天然岩牡蠣と旬の味覚を名店でいただく~笑福~

著者撮影
象潟駅から車で南へ5分ほどのところに、居酒屋「笑福」は在る。創業は1998年だそうだから、間もなく20年になる。地元の方が太鼓判を押す、人気店だ。まるで民家を改装したような店内は、落ち着いてしっぽり呑める雰囲気を十分に纏っている。

著者撮影
こちらでいただけるのは、「地」の食材を中心とした海の幸と山の幸。中でも、やはり海の幸の醍醐味を味わえる刺身盛り合わせは外せない。素材の持つ旨味を心底楽しめる厚み、そして絶妙な温度にて提供される。ネタごとに歯応えや旨味は異なるものの、共通しているのはネタが放つ活力、みずみずしさである。

笑福で提供される鳥海山の恩恵を受けた魚介料理

天然岩牡蠣

著者撮影
 
象潟の天然岩牡蠣は、頬張ろうと口に殻を持っていくと、鼻腔がたちまち磯の香りに包まれる。改めて見ると、身全体に対して、ミルクが占める割合が非常に大きいのが分かる。育ちの良い証拠だ。口に頬張った次の瞬間、パンッと膜を破り、一瞬にして口の中に撹拌するミルク。ねっとりと舌全体を覆い、弾力に富んだ牡蠣の身と絡み合う。一連の流れの中に、水っぽさなど皆無だ。食道に抜けたあとに残る、なんとも言えない余韻に浸る。

串あなご

著者撮影
圧巻のビジュアルは、穴子をくねらせ串に刺し、丸焼きにしたもの。登場とともに、なんとも香ばしい薫りが立ち込める。これを一口サイズにぶつ切りし、いただく。丸焼き故に部位ごとに異なる食感と味わい。その振り幅が実に楽しく、終始飽きることはない。噛むたびにググッと跳ね返してくるような弾力に、独特の苦味や香ばしさが同居する。唾液と混ざり合いながら、口の中に穴子の素の旨味が染み渡る。

アジフライ

著者撮影
海からほど近い居酒屋で食らうアジフライは美味い。やや粗目の衣に身を包んだ鯵は、もちろん地物。ふっくらとしながら、儚く崩れる身の美味さを感じるには、ほどよい厚さである。衣も厚すぎず、油切れも良好。

笑福

 

魚介だけじゃない!鳥海山の伏流水で育った旬の味覚 ~Nico~

著者撮影
山形県は酒田市。JR羽越本線酒田駅から、南へ車で約10分の所に在る「Restaurant Nico」。こちらで頂けるのは、庄内の“旬の食材”を使ったフランス料理。「酒田でしか味わえないフランス料理」をコンセプトに、魚介・肉・野菜は勿論、塩やハーブ等の調味料までも庄内産にこだわる。

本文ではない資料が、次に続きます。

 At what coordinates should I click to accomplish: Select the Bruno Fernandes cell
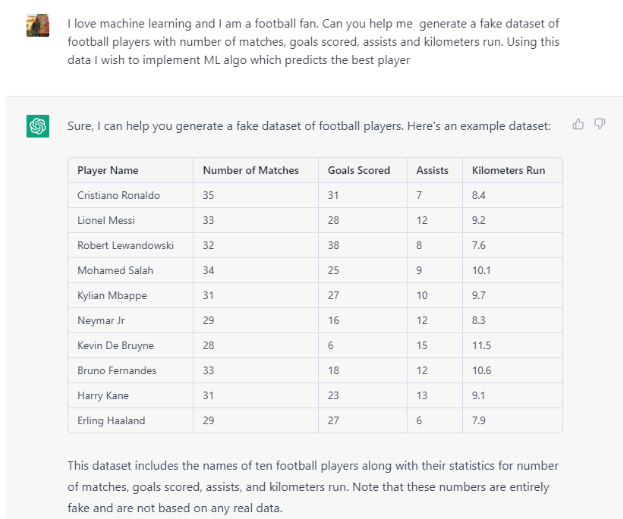(x=117, y=370)
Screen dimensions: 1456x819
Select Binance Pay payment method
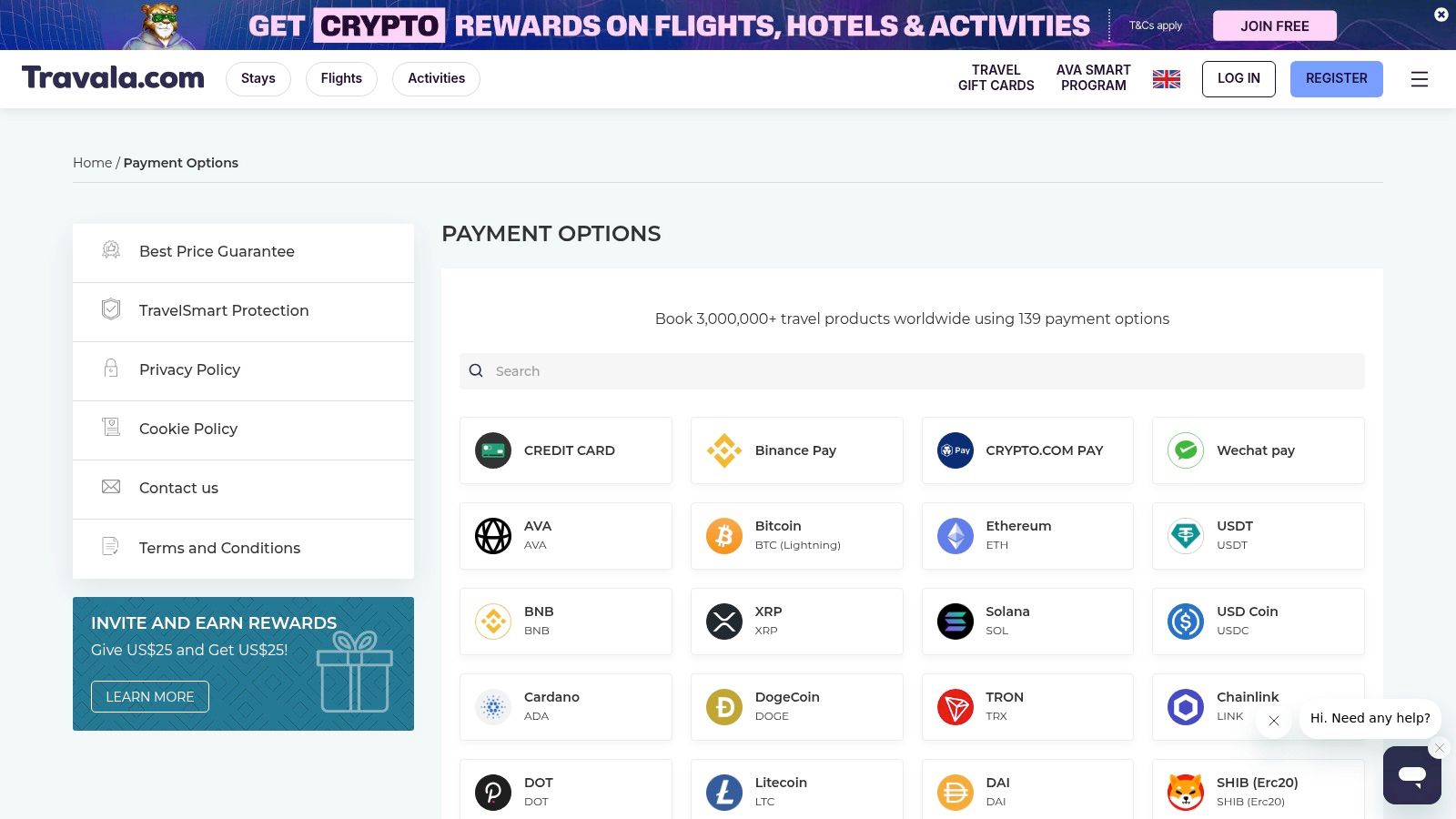click(x=796, y=450)
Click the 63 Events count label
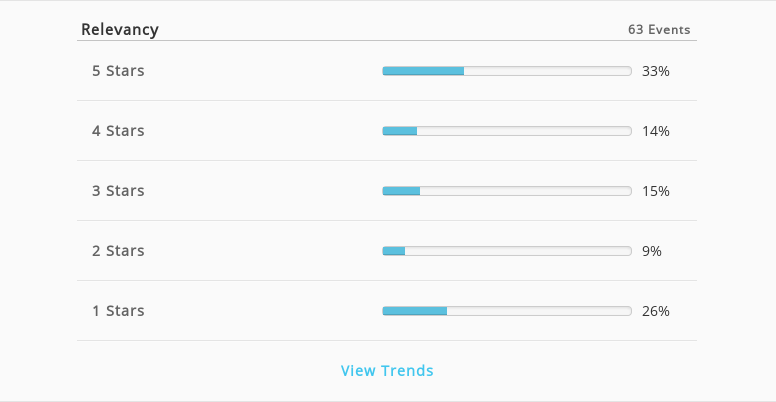 (659, 30)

お店のオーナーシェフを務めているのは、【太田舟二(しゅうじ)さん】。尚、太田さんのお父様も、同じ酒田市で50年の歴史を持つ老舗フランス料理店「欅(けやき)」の総料理長として、厨房を取り仕切っておられた方。現在は「ロジアス」という、やはり酒田市に構えるフランス料理店の顧問をされているそうで、酒田になくてはならないフレンチシェフ親子と言えるだろう。

著者撮影
今回頂いたおまかせコースは、岩牡蠣はもちろん、だだちゃ豆や椎茸、バイ貝、真鯛など、いずれも庄内産の食材が皿を飾り、メインは山形牛が担う。庄内の海と大地で育まれた生命が、ギュッと凝縮されたような2時間半であった。

Nicoで提供される庄内の海と大地の幸が絶妙に交わる料理

桃と岩牡蠣のマリネ、ミントの香り

著者撮影
「天然岩牡蠣」と「桃」の協奏曲。濃厚なミルクを携えた牡蠣。充分に携えたミルクの発散と同時に、桃を抱き寄せ、旨味・塩気を覚醒させる。若い桃の身は凛としており、ほどよい噛み応えが牡蠣との食感に緩急をつけてくれる。これが実に心地良い。また、降り掛けられた鳥海高原ヨーグルトをフリーズドライしたパウダーは、その優しい酸味で主演を引き立てる。庄内の海と大地の恵みが、口の中で見事に調和する逸品。

黒バイ貝のコロッケ ブルゴーニュ風

著者撮影
シェフのスペシャリテ。薄手の衣の中に隠れていたのは、細かく刻まれたバイ貝。さっくりと揚がった軽い衣の食感を携え、終始押し返してくるような弾力が心地良い。鮮やかな濃緑のパセリソースとの相性も抜群で、濃厚な甘味と塩気が、オイルを伝って口内を染める。庄内の山と海。ここでも、この二つの幸がとてもいいハーモニーを奏でていた。

山形牛フィレ肉のロースト 庄内野菜を添えて

著者撮影
メインを飾るのは、山形牛。添えるのは、遊佐の海水で作られた「酒田の塩」。鳥海山の伏流水の恩恵を、しっかり受けている塩だ。山形牛のググッと迫ってくるような肉々しさは、和牛たる威厳を感じさせる。一方で、肉の繊維はなんとも素直。噛みしめるままに、トロけ崩れる。また、付け合わせのアスパラ、ヤングコーンは香ばしく炙られ、素材の芯に瑞々しさを内包する。噛み締めると、ジュワァッと優しく滲み出てくる甘味は、庄内の大地で育まれたものである。